Выигрывает самый дешевый китайский дженерик, и все.
Дженерики могут быть из разных субстанций, по-разному изготовлены. Цитрамон, например, это не оригинальный препарат. Это дженерик американского препарата экседрин. И там, и там содержатся три действующих вещества – это комбинированный анальгетик: аспирин, парацетамол и кофеин. Только в экседрине мы точно знаем, сколько чего, а в каждой партии цитрамона этих веществ разное количество содержится. И ты берешь таблетку цитрамона и думаешь: а тут достаточно или три надо выпить?
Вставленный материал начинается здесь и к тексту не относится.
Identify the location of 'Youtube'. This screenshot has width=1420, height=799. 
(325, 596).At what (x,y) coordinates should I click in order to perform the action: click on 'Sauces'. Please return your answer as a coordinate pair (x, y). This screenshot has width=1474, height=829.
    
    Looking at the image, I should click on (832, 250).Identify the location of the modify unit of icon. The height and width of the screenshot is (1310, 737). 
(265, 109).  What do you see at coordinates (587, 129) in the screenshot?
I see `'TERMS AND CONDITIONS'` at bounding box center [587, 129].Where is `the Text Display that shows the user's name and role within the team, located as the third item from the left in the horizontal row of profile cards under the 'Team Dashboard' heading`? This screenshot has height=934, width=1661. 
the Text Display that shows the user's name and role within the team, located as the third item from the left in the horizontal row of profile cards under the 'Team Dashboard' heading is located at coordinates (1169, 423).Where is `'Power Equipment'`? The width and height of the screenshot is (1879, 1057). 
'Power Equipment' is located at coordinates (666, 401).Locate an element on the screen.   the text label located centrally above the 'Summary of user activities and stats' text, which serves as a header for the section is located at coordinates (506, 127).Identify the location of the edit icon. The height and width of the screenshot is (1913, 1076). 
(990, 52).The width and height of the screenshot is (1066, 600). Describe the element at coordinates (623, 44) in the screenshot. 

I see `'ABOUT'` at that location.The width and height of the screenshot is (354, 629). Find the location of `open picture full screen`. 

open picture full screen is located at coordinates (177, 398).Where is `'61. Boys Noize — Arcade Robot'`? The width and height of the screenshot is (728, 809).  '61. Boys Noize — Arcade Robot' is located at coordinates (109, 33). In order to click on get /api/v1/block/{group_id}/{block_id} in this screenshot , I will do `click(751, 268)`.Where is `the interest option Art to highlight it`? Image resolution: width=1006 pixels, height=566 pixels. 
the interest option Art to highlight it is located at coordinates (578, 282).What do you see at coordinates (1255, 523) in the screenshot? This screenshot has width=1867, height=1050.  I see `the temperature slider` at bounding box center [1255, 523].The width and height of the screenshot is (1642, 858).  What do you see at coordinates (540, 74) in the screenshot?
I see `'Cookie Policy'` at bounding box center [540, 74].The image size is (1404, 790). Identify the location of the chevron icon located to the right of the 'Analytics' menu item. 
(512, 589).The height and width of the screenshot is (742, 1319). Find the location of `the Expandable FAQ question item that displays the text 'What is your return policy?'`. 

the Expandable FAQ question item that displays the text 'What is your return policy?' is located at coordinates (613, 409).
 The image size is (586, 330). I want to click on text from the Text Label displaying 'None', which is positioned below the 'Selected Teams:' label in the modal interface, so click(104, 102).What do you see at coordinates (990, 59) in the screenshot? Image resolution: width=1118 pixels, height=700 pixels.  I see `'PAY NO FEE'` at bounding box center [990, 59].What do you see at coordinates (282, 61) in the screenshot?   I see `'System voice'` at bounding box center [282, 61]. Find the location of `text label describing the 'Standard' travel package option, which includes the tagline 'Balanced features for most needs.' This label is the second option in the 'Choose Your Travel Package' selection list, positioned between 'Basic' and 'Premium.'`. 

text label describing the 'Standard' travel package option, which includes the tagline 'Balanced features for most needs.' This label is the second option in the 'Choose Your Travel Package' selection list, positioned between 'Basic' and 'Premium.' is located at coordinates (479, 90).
– Есть мнение, что дженерики некачественные, потому что нет врачебного и пациентского контроля. Врачи и пациенты не жалуются в фармаконадзор.
– Да нет механизма такой связи с фармаконадзором! То есть якобы он есть, но на самом деле его нет. Я как врач не знаю, куда сообщить, если мой пациент принял дженерик и ему плохо. Нет механизма отзыва лекарственных препаратов. Должно что-то из ряда вон выходящее случиться. Кто-то должен погибнуть, чтобы они дернулись. Введение препаратов в оборот должно происходить по понятным законам, соответствующим общемировым стандартам. Клинические испытания рандомизированные, многоцентровые, открытые, двойные, слепые… Причем у нас очень сложный процесс регистрации для иностранных компаний, которые уже в своей стране все эти исследования провели, а для своих-то нет. Из-за этого происходят такие истории, как с фризиумом.
– Какие-то положительные изменения ждут нашу медицину в следующем году? Есть на что надеяться?
– Я каждый год надеюсь, что что-то улучшится, но есть сомнения, что это скоро произойдет.